Выбранный текст>
Тема общественных приличий получала дальнейшее развитие в церкви, где мужчины и женщины сидели по разные стороны прохода. Семьи состоятельных прихожан имели собственные скамьи. Тем, кто был победнее, после службы полагалось ждать, пока вышестоящие не выйдут из церкви первыми. Некоторые смелые женщины надевали к нарядному воскресному платью коричневые соломенные шляпки с опущенными полями, вошедшие в моду после 1856 года. Глава семьи носил цилиндр и сюртук-визитку и отправлялся на работу в запряженном лошадьми омнибусе. Здесь он видел своих соседей, хотя они не обязательно обменивались приветствиями. Предположим, он работал в Сити и был начальником тех бесчисленных клерков в черном, чей вид так резко контрастировал с видом уличных и пригородных торговцев.
Обед в середине дня стоил от десяти пенсов до одного шиллинга и шести пенсов и состоял из говядины, ветчины или телятины с пивом. Если человек спешил, он мог купить пирог у уличного торговца. Куриные кости выбрасывали в сточные канавы. Тот, кто имел больше времени и денег, мог посетить харчевню, где подавали мясные блюда и где из окон большую часть года приходилось любоваться неизменным лондонским туманом. Уличные фонари нередко зажигали уже в полдень. Американский посол писал: «Выглядывая из своего окна, я не видел идущих по улице людей. Поневоле задаешься вопросом, как англичане стали великой нацией, имея так мало дневного света?» Работа отнимала до 52 часов в неделю, но во второй половине дня в субботу наступал «английский» выходной, когда вся семья могла сесть на пароход или на трамвай и прокатиться до парка или зеленого пригорода. В воскресенье благочестивых или просто не желающих выделяться из общей массы людей, разумеется, призывала церковь. Остальные дольше обычного нежились в постели или совершали паломничества в местные пабы.
В описании одного столяра-краснодеревщика домашняя жизнь того времени выглядит не такой уж безбедной:
У большинства из них [семей] в городах нет места, где они могли бы веселиться. Кормилец семьи встает рано и возвращается домой поздно. Его дети уже крепко спят. Он украдкой смотрит на них, переводит взгляд на жену… Какой печальный вид! В чем дело, дорогая? Ах, ничего такого. Бедняжка тоже весь день работала. Пыталась добыть хоть немного, чтобы им всем хватало на пропитание. Если так обстоят дела в обычное время, когда у всех есть работа и отец семейства приходит прямо домой, не заворачивая никуда по дороге, чтобы пропустить стакан эля, в мокрой от пота рубашке, устав после долгой прогулки, — где же здесь быть веселью?
Проблема низших классов не давала покоя многим. Фридрих Энгельс считал корнем зла индустриальную систему, Вальтер Скотт обвинял во всем паровой двигатель, а Томас Чалмерс обрушивал свой гнев на Законы о бедных. Лорд Ливерпул винил «крамольные и кощунственные публикации», ослаблявшие «среди низших слоев общества преданность правительству и конституции». «Крамольные и кощунственные публикации» вообще служили шаблонным доводом моралистов на заре эпохи массового чтения.

Исходные данные>
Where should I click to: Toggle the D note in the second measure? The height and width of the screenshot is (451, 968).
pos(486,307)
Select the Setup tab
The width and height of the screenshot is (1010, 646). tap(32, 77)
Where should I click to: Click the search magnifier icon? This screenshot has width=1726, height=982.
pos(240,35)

==

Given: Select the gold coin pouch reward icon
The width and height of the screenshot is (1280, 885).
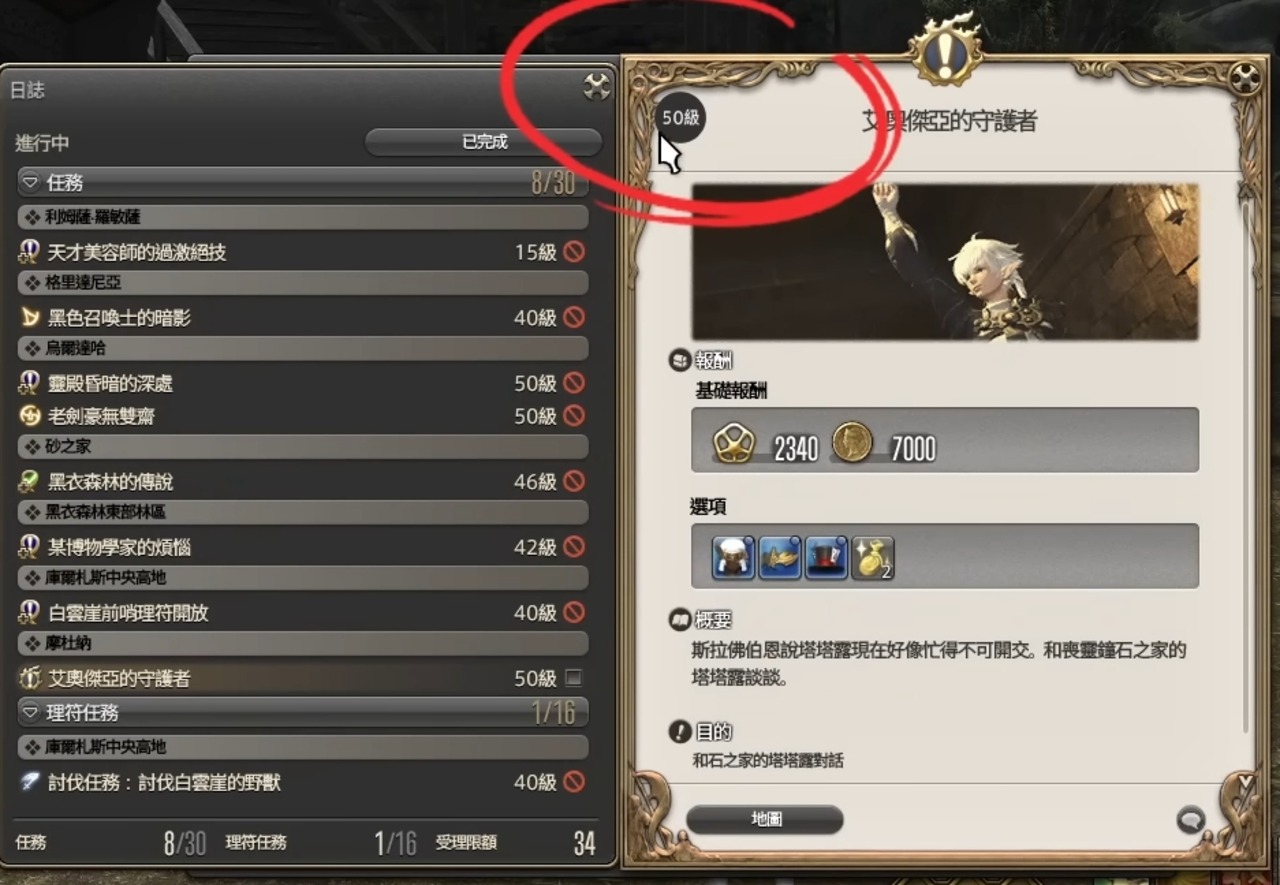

Задание> Перепишите без изменений отрывок из текста о лондонском быте, начиная со слов «Тема общественных приличий» и заканчивая словами «и пригородных торговцев.». Записи взяты из другого источника.

Выполненное задание>
Тема общественных приличий получала дальнейшее развитие в церкви, где мужчины и женщины сидели по разные стороны прохода. Семьи состоятельных прихожан имели собственные скамьи. Тем, кто был победнее, после службы полагалось ждать, пока вышестоящие не выйдут из церкви первыми. Некоторые смелые женщины надевали к нарядному воскресному платью коричневые соломенные шляпки с опущенными полями, вошедшие в моду после 1856 года. Глава семьи носил цилиндр и сюртук-визитку и отправлялся на работу в запряженном лошадьми омнибусе. Здесь он видел своих соседей, хотя они не обязательно обменивались приветствиями. Предположим, он работал в Сити и был начальником тех бесчисленных клерков в черном, чей вид так резко контрастировал с видом уличных и пригородных торговцев.